Após quase 24 horas de interrogatório na delegacia, sem a presença dos pais ou advogados, eles se acusaram mutuamente e confessaram o crime. Depois negam, mas ninguém acredita. Passaram entre 7 e 13 anos na prisão, até que em 2002 um estuprador em série confessou o crime.

É uma série densa e rápida que examina não apenas os efeitos do racismo sistêmico, mas os de todos os tipos de privação de direitos em pessoas negras americanas que ecoa até hoje. Neste caso, a briga não era por justiça, mas por quem ganharia um caso que estava sendo cobrado socialmente e midiaticamente. O olhar da autora foca no lado humano dos meninos. Se durante o julgamento eles foram reproduzidos como membros de gangues e delinquentes, aqui são descritos como crianças injustiçadas e assustadas.

Acabamos nos sentindo como cúmplices de uma injustiça.

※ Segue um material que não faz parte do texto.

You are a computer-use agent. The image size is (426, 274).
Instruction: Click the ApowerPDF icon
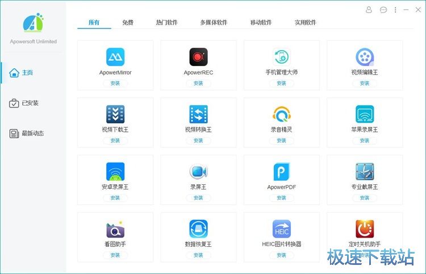tap(281, 172)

No título original, When They See Us (Quando eles nos veem), lembra que aqueles garotos fazendo bagunça no parque poderiam ser quaisquer outros garotos brancos fazendo a mesma bagunça, estando apenas no lugar errado e na hora errada. A diferença é como nós os vemos.

Luna Nera


A luta pelo direito de existir que perpassa o tempo

Francisca Pires 

Muitas são as questões que envolvem o que é ser uma mulher socialmente. Desde a culpa carregada por Eva pela expulsão do paraíso até a estigmatizada violência com que agia Medusa segundo a mitologia grega. Escrita e produzida apenas por mulheres (Francesca Manieri, Laura Paolucci e Tiziana Triana), a websérie italiana Luna Nera propõe uma viagem à Itália do século XVII para retratar a perseguição de gênero que culmina sempre no mesmo lugar: a condenação. Seu lançamento na Netflix foi em 31 de janeiro de 2020. 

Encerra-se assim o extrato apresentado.